Despite the above challenges, Dr Roy said that for some children with a disability, remote learning has been an opportunity for them to thrive.
“They have been removed from discretionary classrooms; they have been able to work at their own pace with the advantage of a one-on-one parent support,” he said.
“Indeed, there are multiple reports of the parent/child relationship deepening with strength, not deficits being seen.
Dr Roy said a stronger focus has also been put on social and life skills, meaning these children will be better able to engage with their peers on return to school.
“That human connection has been deepened being isolated at home as too often many children are more isolated in a school than they are at home”.
What leaders can do to help
Johnson says that as with all levels of leadership across systems, policy and schools, the most important and effective way to help young people with disability is to listen to them.
“This also means listening to their families and carers and listening to those providing the face to face services,” he said.
“Educators, parents and individual students assess each student’s situation and discuss adjustments needed for remote learning”.
Johnson said some examples include using alternatives to print, such as audio or other formats in instruction, as well as pictures, flexible scheduling and deadlines, and assistive technology.
“Learning in a remote setting may differ from mainstream, classroom-based environments and this includes expectations for students,” he said.
“Individual education plans require that educators, students, parents and families work together to decide on the effectiveness of a remote-learning setting and how to best proceed with each student’s education”.
As schools transition in and out of online learning during the COVID-19 crisis, Johnston said it is important to provide teachers with guidance and relevant, evidence-based resources on how to deliver lessons in remote and online settings in special education.
“There must be a systematic and considerate approach to help parents and caregivers with both their domestic responsibilities and support for how they can assist their students’ education.

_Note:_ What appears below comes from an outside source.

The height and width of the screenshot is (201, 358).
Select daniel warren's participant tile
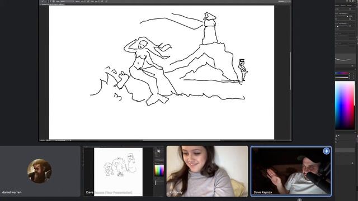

Student voice must be heard and acted on”.
Ensuring a true equality of learning
Dr Roy said that as students return to school, regular contact, clear goals, communication, proper resources and full inclusion in both the academic and social aspects of the school need to be ensured.
“The positives from on-line learning, when it has worked with the school seeing the child as a child with abilities and challenges like all children, rather than the ‘deficit’ medical disability need to be continued,” he said.
Dr Roy said there is real concern from parents that if infection rates rise, children with a disability will be one of the groups not prioritised if medical hospitalisation is required.
“There is a deep concern across the community that disabled people and children’s lives are not as valued as others,” he said.
“For all children to thrive, communication, and empathy and understanding are what will allow a meaningful return to education; that and setting real work and real support to ensure that there is true equality of learning support in the classroom”.
Roy also highlighted the importance of to listening to the needs that parents identified to support their children to ensure schools are providing those supports.
“Build on what has worked, review the gaps that have been found and reset the system so that it works for all”.